For when a healthcare provider has failed to provide a patient access to their own medical or billing records within 30 days of a written request, has charged a fee that exceeds reasonable cost-based pricing, or has otherwise denied or impeded access in violation of 45 CFR § 164.524.

Filing window: within 180 days of when the patient knew or should have known of the act or omission. The OCR complaint portal accepts submissions at hhs.gov/hipaa/filing-a-complaint; the complaint may also be sent by paper using OCR's complaint form available at the same URL.

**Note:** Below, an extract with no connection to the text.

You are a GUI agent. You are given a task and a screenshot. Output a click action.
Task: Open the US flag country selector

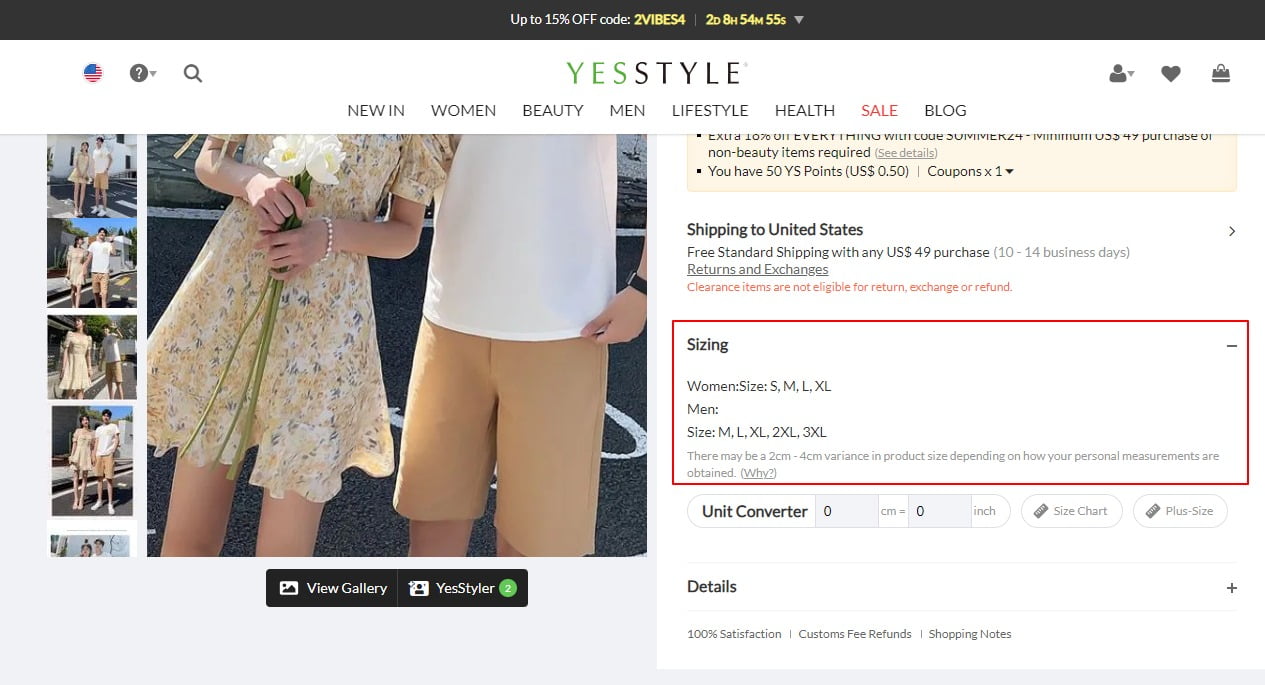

OCR settlement amounts in recent right-of-access enforcement actions: typically $40,000-$240,000+ per violation. Mentioning OCR by name to a provider's privacy officer often resolves the dispute without formal investigation.


[PATIENT FULL NAME or COMPLAINANT FULL NAME]
[STREET ADDRESS]
[CITY, STATE ZIP]
Phone: [PATIENT PHONE]
Email: [PATIENT EMAIL]

[DATE]

US Department of Health and Human Services
Office for Civil Rights
[Regional Office address, find at hhs.gov/ocr/about-us/contact-us/index.html]

[Online portal: https://ocrportal.hhs.gov/ocr/smartscreen/main.jsf]

VIA CERTIFIED MAIL, RETURN RECEIPT REQUESTED (if mailed)
USPS Tracking: [CERTIFIED MAIL TRACKING NUMBER]

RE: HIPAA right-of-access complaint, 45 CFR § 164.524
    Covered entity: [PROVIDER LEGAL NAME]
    Covered entity address: [PROVIDER ADDRESS]
    Date of request: [DATE OF PATIENT'S WRITTEN REQUEST]
    Filing deadline: 180 days from [DATE OF KNOWLEDGE OF VIOLATION]

To the Office for Civil Rights:

I am filing a formal complaint under the HIPAA Privacy Rule, 45 CFR Part 164 Subpart E, regarding [PROVIDER LEGAL NAME]'s denial of, delay in providing, or unreasonable conditions on my access to my own protected health information.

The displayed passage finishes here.